**** TEXTO DO DOCUMENTO

28. O arguido foi julgado e condenado por Acórdão prolatado a 08.02.2022 pelo Juízo Central Criminal de …, Juiz …, do Tribunal Judicial da Comarca de … no âmbito do Processo n.º 317/20.8 …, transitado em julgado a 02.11.2022, pela prática de 1 (um) crime de falsidade informática, previsto e punido pelo artº 3º, n º 1 da Lei nº 109/2009 de 15/09; 16 (dezasseis) crimes de acesso ilegítimo, previstos e punidos pelo artº 6º, nºs 1 e 2, 3 da Lei 109/2009 de 15/09; 2 (dois) crimes de burla informática e nas comunicações, previstos e punidos pelo artº 221º, nº 1 do C.Penal e 33 (trinta e três) crimes de burla qualificada, previstos e punidos pelos artºs 217º e 218º, nº 2 al. b) todos do C.Penal, na pena única de 6 (seis) anos e 6 (seis) meses de prisão efectiva e ainda condenado a pagar indemnizações aos Demandantes cíveis.

29. Por decisão proferida a 20.09.2023 no Processo nº 317/20.8… do Juízo Central Criminal de …, Juiz …, foi aplicada a lei do perdão de penas, sendo perdoado um ano de prisão à pena única de 6 (seis) anos e 6 (seis) meses de prisão em que foi condenado AA, sob condição resolutiva deste não praticar infração dolosa até 01.09.2024 e ainda sob a condição resolutiva de o arguido pagar as indemnizações cíveis em que foi condenado, no prazo de 90 dias imediatos à notificação do condenado para o efeito, decisão esta não transitada em julgado.

Quanto aos factos não provados, inexistem.

Fundamentou a formação da sua convicção nos seguintes termos (transcrição):

O Tribunal formou a sua convicção com base na análise crítica e conjugada da prova produzida e examinada em audiência de julgamento globalmente considerada, atendendo aos dados objetivos fornecidos pela mesma.

Toda a prova produzida foi apreciada segundo as regras da experiência comum e lógica do homem médio, suposto pelo ordenamento jurídico, fazendo o Tribunal, no uso da sua liberdade de apreciação, uma análise crítica dos meios de prova, destacando-se:

I) A prova documental, cujo teor não foi impugnado, nomeadamente:

i) Auto de denúncia de fls. 3 a 3 verso, o qual permitiu dar como provado o dia e hora dos acontecimentos, cujo teor e assinatura foram corroborados pelo ofendido.

ii) Extrato bancário da conta nº …, datado de 29.02.2020, conjugado com a informação bancária de fls. 20 a 23, permitiu dar como provado os valores que foram debitados na conta do ofendido através de utilização do cartão bancário titulado pelo ofendido, cujo método de pagamento foi MBway. Estes documentos permitiram concluir que foi usada informação pessoal e bancária do ofendido, para adquirir eletrodomésticos, lâmpadas e jogos, cujo preço foi debitado na conta do ofendido. A referida informação bancária permitiu igualmente apurar a hora a que as transações ocorreram. Esta informação conjugada com as declarações prestadas pelo ofendido, o qual negou que tenha sido o autor de tais transações, permitiram dar como provado os factos 2 a 11.

********

INSTRUÇÃO 1:
No texto sobre a condenação do arguido, que método de pagamento foi usado nas transações debitadas na conta do ofendido?
INSTRUÇÃO 2:
Prossiga o texto sobre a condenação do arguido a partir do ponto em que termina.
As linhas não têm qualquer papel nesta parte.

**** DADOS APRESENTADOS

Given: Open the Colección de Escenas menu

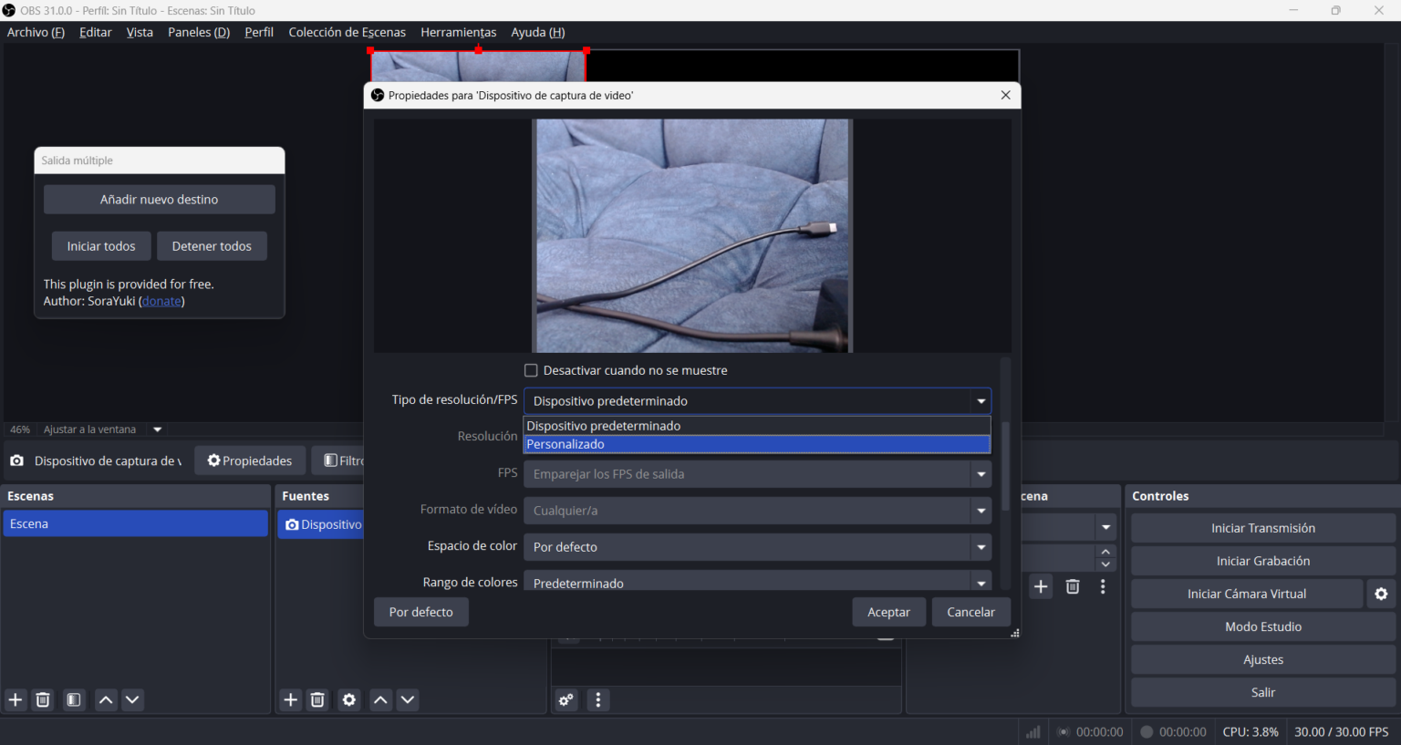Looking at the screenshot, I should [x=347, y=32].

********
**** DADOS APRESENTADOS

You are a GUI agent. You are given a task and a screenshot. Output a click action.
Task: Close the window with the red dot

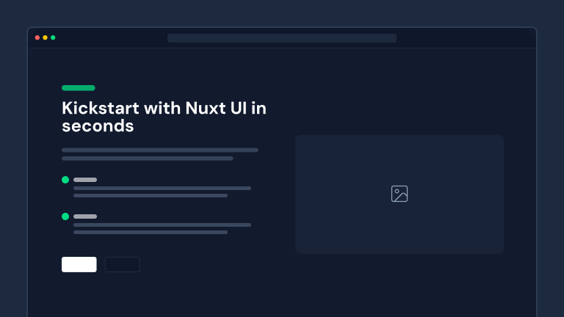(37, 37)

********

RESPOSTA FINAL 1:
O MBway.

RESPOSTA FINAL 2:
iii) Confirmação de encomenda de fls. 52 a 58 e faturas de 60 a 62, as quais permitiram dar como provado quais os bens adquiridos “on line” (quantidade, características e preço), bem como o nome da pessoa que os adquiriu, morada onde deveriam ser entregues, o que permitiu dar como provado que o arguido foi o autor da compra através dos dados bancários que lhe foram fornecidos pelo ofendido. Estes documentos permitiram dar como provados os factos 10 a 13, 14 e 15.

iv) Informação respeitante ao Cartão de cidadão de fls. 74 e 110 bem como informação extraída da base de dados da Segurança Social de fls. 109, as quais permitiram dar como provado que o arguido na data de 28.01.2020 declarou que a sua morada oficial era na …, nº…, …

Dispõe o art 2º da Lei 7/2007, de 05 de fevereiro que: “O cartão de cidadão é um documento autêntico que contém os dados de cada cidadão relevantes para a sua identificação e inclui o número de identificação civil, o número de identificação fiscal, o número de utente dos serviços de saúde e o número de identificação da segurança social.” Por sua vez, estatui o 13º, nº 1 da mesma lei que: “A morada é o endereço postal físico, livremente indicado pelo cidadão, correspondente ao local de residência habitual (…)” e o nº 3 diz que: “O titular do cartão de cidadão deve promover a atualização da morada no cartão de cidadão (…)”.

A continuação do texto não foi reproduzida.